## Work request
Restate word for word the lines of the records below, starting at the line that contains "Where should I click to: Open" and ending at the line that contains "Given: Click the energy level progress bar", with both of those lines included and nothing else.
[Start of Attachment]
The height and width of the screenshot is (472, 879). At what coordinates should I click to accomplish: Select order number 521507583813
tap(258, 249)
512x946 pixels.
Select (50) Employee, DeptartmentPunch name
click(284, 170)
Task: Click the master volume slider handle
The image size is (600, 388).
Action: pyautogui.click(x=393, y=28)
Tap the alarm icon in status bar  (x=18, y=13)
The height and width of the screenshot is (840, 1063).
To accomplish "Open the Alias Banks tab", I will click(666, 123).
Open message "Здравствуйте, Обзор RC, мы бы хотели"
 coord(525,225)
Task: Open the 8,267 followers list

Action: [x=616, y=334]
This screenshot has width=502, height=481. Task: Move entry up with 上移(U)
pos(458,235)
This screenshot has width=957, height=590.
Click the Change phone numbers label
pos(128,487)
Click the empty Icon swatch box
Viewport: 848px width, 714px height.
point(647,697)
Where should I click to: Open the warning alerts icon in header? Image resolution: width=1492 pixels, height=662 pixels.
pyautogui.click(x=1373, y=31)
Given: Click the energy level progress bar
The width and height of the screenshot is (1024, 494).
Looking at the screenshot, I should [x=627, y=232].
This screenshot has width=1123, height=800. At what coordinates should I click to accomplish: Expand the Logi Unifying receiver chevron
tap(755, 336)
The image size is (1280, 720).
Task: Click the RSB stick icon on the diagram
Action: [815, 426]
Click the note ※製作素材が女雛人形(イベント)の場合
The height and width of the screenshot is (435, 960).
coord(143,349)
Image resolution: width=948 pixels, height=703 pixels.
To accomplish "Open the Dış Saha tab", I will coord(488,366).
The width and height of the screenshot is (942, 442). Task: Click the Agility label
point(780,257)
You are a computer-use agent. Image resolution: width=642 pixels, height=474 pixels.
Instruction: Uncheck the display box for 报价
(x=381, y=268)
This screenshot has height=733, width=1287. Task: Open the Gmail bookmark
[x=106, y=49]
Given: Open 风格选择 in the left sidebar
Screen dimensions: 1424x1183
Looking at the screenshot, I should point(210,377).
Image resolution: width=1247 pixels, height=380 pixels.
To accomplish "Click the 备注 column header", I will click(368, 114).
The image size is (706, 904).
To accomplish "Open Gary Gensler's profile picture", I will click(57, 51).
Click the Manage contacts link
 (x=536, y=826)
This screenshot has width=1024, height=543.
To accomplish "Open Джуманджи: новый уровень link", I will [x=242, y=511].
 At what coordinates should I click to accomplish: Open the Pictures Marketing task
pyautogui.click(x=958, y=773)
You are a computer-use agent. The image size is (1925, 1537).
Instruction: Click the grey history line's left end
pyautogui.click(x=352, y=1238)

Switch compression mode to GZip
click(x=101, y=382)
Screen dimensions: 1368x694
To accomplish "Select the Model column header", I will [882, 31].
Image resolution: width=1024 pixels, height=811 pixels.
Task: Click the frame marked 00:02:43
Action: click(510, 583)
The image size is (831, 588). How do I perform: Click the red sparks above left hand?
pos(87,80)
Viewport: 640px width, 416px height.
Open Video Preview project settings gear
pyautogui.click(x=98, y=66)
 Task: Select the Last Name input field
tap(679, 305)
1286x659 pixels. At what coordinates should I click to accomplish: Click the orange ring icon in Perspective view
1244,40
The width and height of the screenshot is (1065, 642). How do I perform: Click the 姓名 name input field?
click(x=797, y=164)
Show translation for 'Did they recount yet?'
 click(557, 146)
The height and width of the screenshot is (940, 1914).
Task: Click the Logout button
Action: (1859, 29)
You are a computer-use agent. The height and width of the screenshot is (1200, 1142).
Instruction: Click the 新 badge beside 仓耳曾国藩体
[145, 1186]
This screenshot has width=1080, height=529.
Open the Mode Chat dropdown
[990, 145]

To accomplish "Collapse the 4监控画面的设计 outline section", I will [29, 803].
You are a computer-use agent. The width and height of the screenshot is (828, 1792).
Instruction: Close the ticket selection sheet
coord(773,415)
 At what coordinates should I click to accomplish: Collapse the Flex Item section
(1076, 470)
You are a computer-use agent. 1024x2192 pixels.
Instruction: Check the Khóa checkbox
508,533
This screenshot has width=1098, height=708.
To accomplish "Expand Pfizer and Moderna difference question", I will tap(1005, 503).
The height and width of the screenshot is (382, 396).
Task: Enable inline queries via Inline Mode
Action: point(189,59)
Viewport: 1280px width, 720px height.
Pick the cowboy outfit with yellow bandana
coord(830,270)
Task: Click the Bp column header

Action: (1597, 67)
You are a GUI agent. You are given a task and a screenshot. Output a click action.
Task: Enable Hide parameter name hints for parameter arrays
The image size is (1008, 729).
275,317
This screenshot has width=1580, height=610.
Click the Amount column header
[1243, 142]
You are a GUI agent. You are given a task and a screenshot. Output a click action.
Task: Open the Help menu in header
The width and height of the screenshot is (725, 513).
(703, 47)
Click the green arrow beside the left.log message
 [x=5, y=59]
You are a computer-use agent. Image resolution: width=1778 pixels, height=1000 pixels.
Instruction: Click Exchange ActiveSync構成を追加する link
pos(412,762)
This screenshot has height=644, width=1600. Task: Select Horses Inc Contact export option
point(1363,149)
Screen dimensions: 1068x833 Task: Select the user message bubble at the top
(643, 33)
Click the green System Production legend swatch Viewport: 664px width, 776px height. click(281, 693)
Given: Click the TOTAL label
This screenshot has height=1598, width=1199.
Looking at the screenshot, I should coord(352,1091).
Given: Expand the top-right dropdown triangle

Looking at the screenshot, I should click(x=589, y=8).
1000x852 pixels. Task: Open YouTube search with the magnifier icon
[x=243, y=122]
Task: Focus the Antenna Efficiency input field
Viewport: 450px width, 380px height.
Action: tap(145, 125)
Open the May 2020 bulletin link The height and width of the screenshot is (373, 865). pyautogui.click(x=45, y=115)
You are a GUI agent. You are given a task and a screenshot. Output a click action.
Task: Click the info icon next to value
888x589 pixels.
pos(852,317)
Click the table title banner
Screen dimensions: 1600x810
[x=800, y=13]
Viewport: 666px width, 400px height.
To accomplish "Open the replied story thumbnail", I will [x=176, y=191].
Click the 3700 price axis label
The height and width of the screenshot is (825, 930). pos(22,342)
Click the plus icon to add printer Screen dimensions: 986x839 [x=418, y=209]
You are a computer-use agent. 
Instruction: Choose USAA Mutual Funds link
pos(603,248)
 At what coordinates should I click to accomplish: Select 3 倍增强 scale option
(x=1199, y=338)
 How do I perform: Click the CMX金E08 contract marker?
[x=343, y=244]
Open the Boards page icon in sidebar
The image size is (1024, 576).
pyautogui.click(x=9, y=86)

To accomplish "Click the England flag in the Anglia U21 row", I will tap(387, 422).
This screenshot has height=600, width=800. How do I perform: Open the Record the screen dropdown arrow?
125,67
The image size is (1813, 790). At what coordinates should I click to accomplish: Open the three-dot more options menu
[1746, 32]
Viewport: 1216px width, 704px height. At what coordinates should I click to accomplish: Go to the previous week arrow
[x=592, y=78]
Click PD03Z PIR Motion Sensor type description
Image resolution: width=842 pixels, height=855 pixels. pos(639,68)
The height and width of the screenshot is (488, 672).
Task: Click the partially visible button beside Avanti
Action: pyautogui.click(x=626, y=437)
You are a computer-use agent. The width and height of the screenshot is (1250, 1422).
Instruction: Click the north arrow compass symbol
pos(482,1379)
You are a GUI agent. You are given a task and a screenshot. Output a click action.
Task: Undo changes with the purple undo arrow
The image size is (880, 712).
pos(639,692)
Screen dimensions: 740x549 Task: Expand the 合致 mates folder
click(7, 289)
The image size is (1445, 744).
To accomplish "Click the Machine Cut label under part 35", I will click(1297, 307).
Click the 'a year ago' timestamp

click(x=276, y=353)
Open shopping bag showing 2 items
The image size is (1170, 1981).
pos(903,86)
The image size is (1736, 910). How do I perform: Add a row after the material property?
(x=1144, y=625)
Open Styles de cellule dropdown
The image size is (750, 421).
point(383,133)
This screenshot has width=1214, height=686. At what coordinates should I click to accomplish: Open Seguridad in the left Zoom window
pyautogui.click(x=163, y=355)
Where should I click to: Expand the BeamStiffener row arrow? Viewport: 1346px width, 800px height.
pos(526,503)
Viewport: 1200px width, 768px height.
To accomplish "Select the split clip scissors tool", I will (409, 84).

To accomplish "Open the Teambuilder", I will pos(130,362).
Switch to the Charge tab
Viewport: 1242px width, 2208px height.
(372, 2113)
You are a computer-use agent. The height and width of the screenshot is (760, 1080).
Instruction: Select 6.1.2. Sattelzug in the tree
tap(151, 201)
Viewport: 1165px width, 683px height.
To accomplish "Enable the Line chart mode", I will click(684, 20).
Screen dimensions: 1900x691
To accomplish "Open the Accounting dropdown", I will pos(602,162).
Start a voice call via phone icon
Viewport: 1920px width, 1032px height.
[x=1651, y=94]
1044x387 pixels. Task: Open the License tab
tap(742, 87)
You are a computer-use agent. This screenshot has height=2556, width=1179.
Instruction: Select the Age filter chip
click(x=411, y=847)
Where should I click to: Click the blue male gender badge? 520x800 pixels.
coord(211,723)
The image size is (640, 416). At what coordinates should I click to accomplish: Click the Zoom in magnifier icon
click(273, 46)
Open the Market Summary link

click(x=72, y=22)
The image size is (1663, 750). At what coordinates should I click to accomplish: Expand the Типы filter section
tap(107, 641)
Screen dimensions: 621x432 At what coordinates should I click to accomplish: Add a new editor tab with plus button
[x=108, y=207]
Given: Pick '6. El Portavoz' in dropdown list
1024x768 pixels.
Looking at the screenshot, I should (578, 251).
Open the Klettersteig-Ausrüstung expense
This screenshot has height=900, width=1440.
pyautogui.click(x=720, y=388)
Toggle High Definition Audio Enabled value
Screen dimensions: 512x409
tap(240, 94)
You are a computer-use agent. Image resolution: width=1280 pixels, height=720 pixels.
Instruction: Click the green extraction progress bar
[End of Attachment]
## Task answer
Where should I click to: Open the warning alerts icon in header? Image resolution: width=1492 pixels, height=662 pixels.
pyautogui.click(x=1373, y=31)
Given: Click the energy level progress bar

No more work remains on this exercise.